Dans cet appartement, on retrouve une multiplicité de présences : des œuvres d’artistes invités ainsi que des objets, des textes, des images, de la musique. Des éléments de nature hétérogène meublant et habitant l’espace, tous médiatisés par le geste décoratif de celui qui y vit.
- L’expo : « Montagem », Harilay Rabenjamina, jusqu’au samedi 7 juin, image/imatge, Orthez (64).
Grande première au Musée d’art contemporain de Rochechouart
Née en 1993, à Jaljulia, Aysha E Arar est une artiste palestinienne pluridisciplinaire. Peintre, dessinatrice, poétesse, vidéaste et performeuse, elle s’empare des contes et légendes du monde palestinien pour les relire à l’aune du temps présent. Face à l’impossibilité de représenter la tragédie actuelle, elle développe un langage métaphorique et onirique, adoptant un trait de dessin vif et spontané, qui se déploie sur tout type de support, imaginant un univers où les corps réels et rêvés s’entremêlent, où les différentes espèces cohabitent en harmonie.
À Rochechouart, Aysha E Arar déploie un ensemble d’œuvres qui sont autant d’odes à l’amour et à l’espérance. Elle s’approprie l’univers féérique du château pour penser un monde d’émancipation face aux forces coloniales et patriarcales, comme en témoigne le dessin mural de la première salle.

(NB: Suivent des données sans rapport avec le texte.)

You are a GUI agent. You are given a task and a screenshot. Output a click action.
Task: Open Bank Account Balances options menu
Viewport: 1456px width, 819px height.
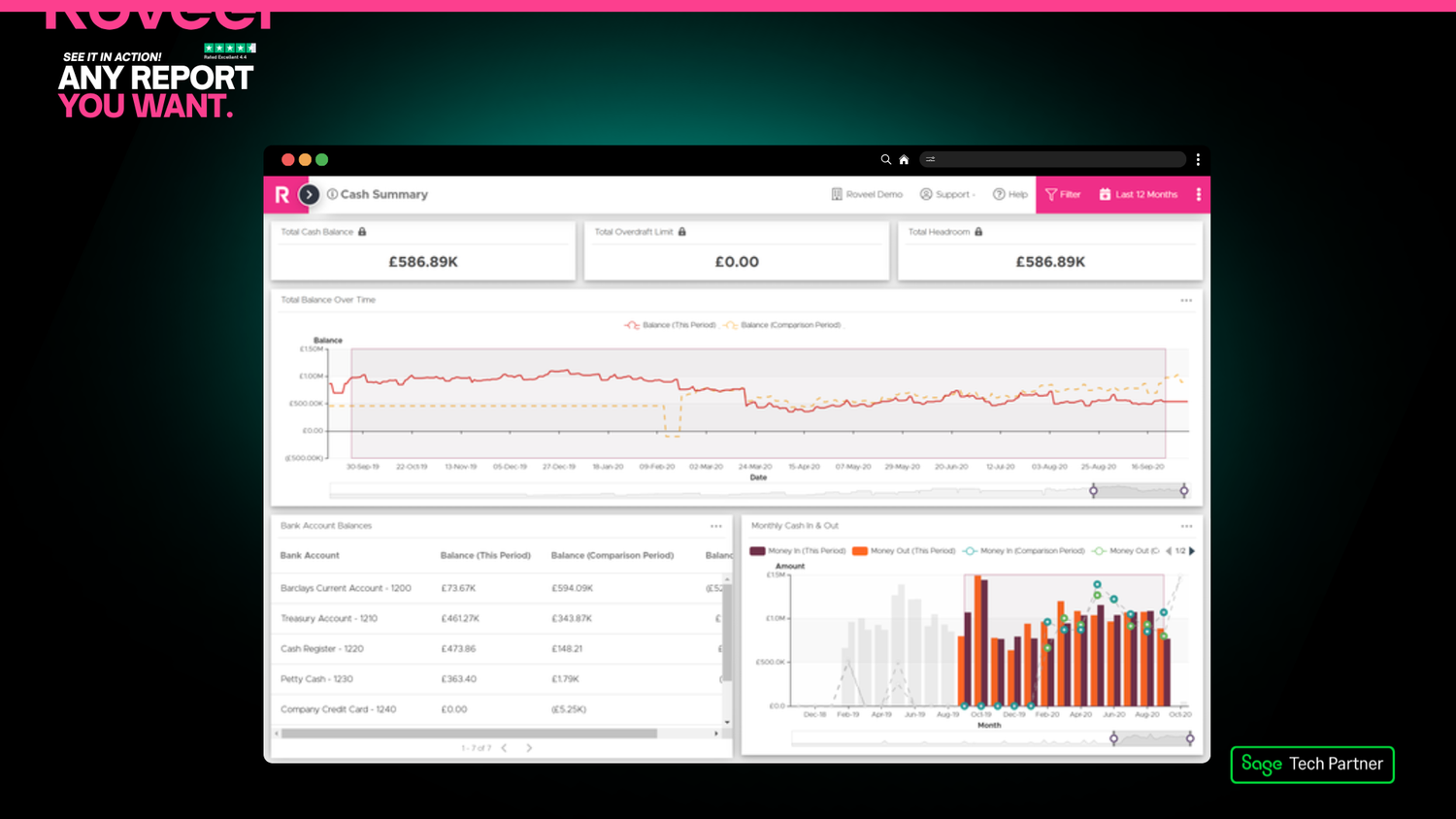click(716, 526)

Le parcours se poursuit avec la présentation de la vidéo d’animation Amphibia, dans laquelle l’artiste incarne une sirène luttant pour les droits des femmes. Une salle est ensuite consacrée à un ensemble d’œuvres sur linceuls et forme un espace de recueillement au cœur de l’exposition.
Le parcours s’achève par la monstration d’une toile de près de 18 mètres de long réalisée en écho aux salles des fresques Renaissance avoisinantes, déployant de manière monumentale le potentiel narratif de son travail.
- L’expo : « La princesse du pays des oliviers », Aysha E Arar, jusqu’au dimanche 8 juin, Musée d’art contemporain de Rochechouart, Rochechouart (87).